Friday, February 13, 2009

eBook Epiphany

Tim O’Reilly’s “Tools of Change” conference this week brought together an odd assortment of messianic bombasts (you need’em), suited executives (in or out of work, hard to tell), an agent or two (what’s the real royalty on an eBook), technology wizards with the latest apps, the coolest devices and, in some cases, an extraordinary idea. The contrasts were high, with barely a mention of the economic crisis in a week that saw Harper decimated. Some parts verged on Dadaism: The cost of free. A print-on-demand Gutenberg. Reverse publishing. Who needs a publisher anyway? The book is dead; long live the book.

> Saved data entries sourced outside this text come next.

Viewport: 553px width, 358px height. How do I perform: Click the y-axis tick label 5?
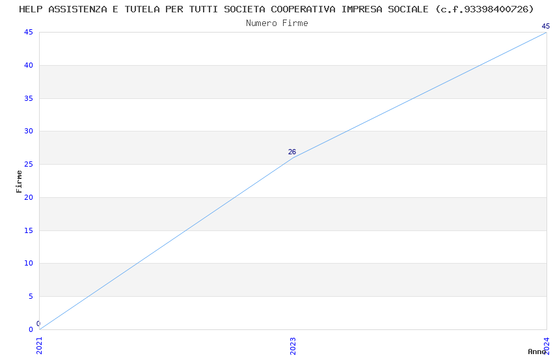click(x=30, y=297)
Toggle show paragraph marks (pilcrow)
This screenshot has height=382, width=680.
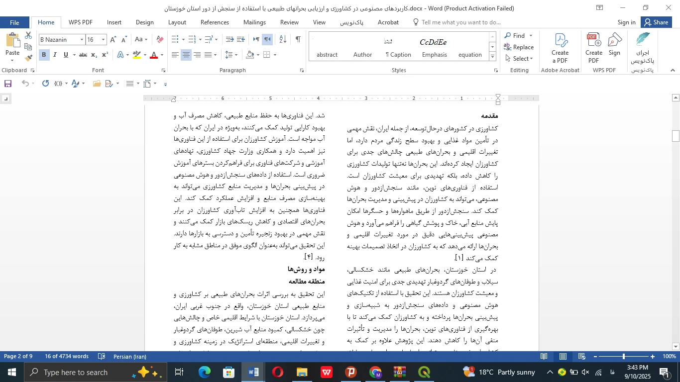click(298, 40)
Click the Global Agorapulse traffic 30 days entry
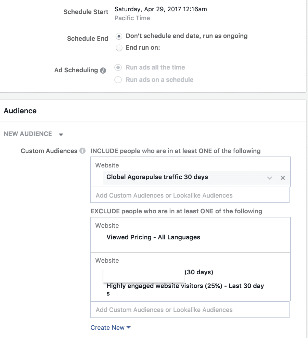 coord(157,177)
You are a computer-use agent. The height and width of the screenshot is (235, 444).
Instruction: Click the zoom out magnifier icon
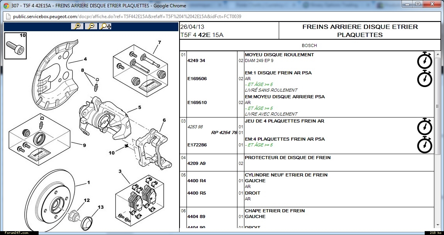click(91, 26)
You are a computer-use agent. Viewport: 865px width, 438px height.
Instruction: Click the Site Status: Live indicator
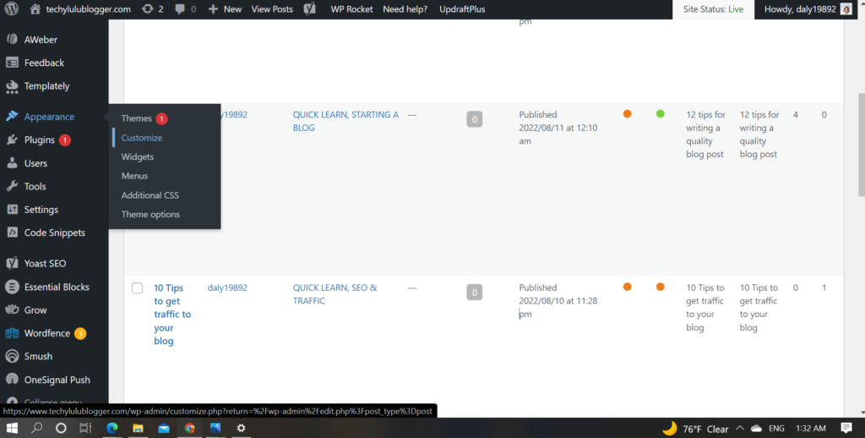tap(713, 9)
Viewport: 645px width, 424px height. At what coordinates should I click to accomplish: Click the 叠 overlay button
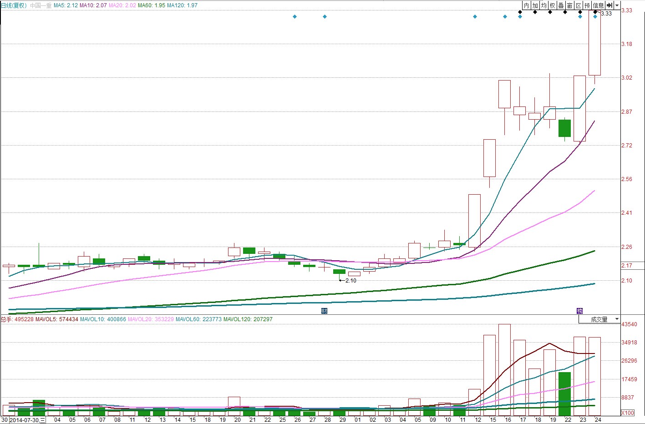[561, 5]
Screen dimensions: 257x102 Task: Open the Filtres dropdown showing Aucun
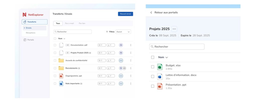123,32
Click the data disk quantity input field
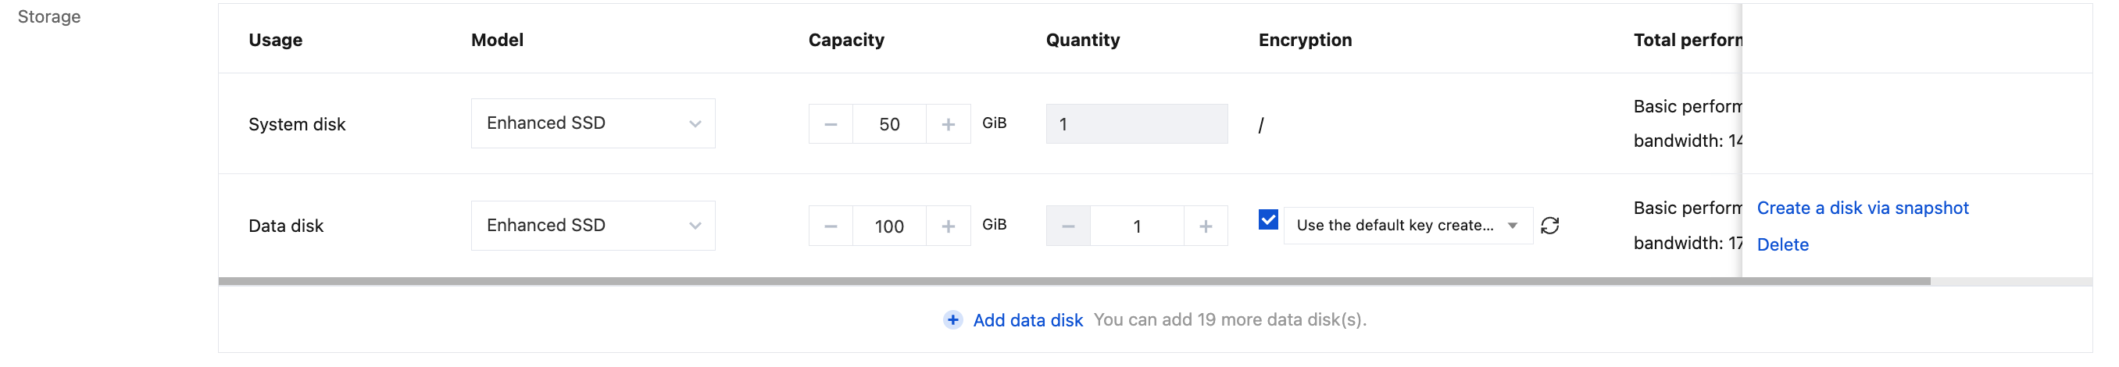The image size is (2119, 367). [1137, 226]
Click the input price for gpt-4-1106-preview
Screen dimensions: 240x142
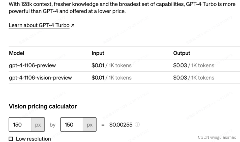111,65
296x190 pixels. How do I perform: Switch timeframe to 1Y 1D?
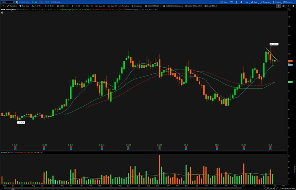point(77,6)
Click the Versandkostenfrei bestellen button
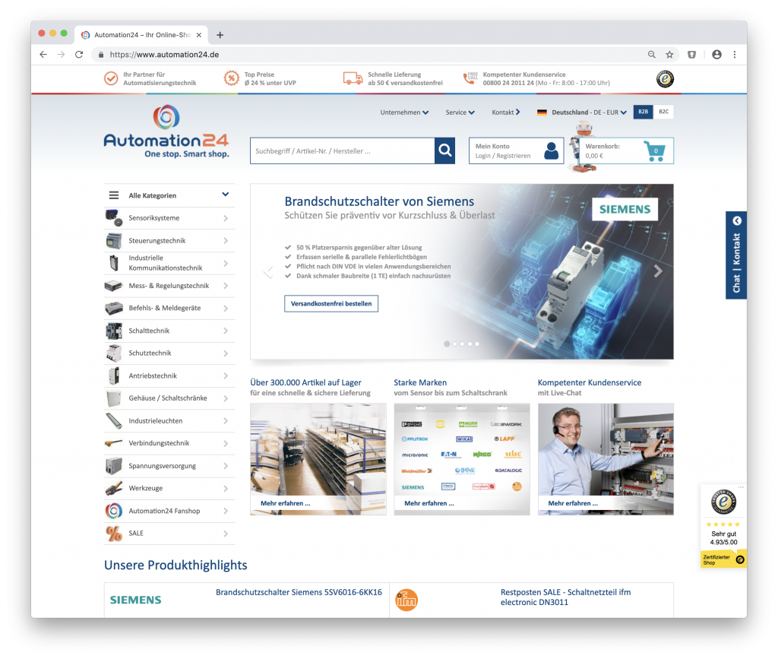Viewport: 778px width, 659px height. (x=331, y=303)
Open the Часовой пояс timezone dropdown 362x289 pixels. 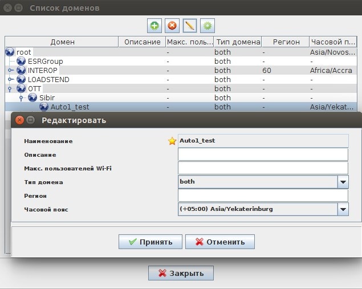pyautogui.click(x=343, y=209)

At a show like this, there is plenty of room for the one-off wonders, the get-rich-quick schemes, debates over digital pricing. In a corral full of backpacks and iPhone holsters, vendor pitches not-so thinly disguised as talks, the questions bounced between improving the world, ending poverty, giving access, and finding that illusive buck on the web.

And, for me, there were transcendent moments. The young open source wizard describing a new world order for his daughter. The deeply thoughtful social software designer with a presentation full of Flickr, Facebook, Twitter, Dopplr, iTunes and last.fm all in the service of elegant thought. With sweeping, arching ideas about community and access (“Think service not sale.”), building relationships (author + reader + publisher), and the grace of human connection, Gavin Bell quietly reminded us that we call them (us) readers, not users.

Tower of Babel indeed, with an occasional balcony from which to survey the sky.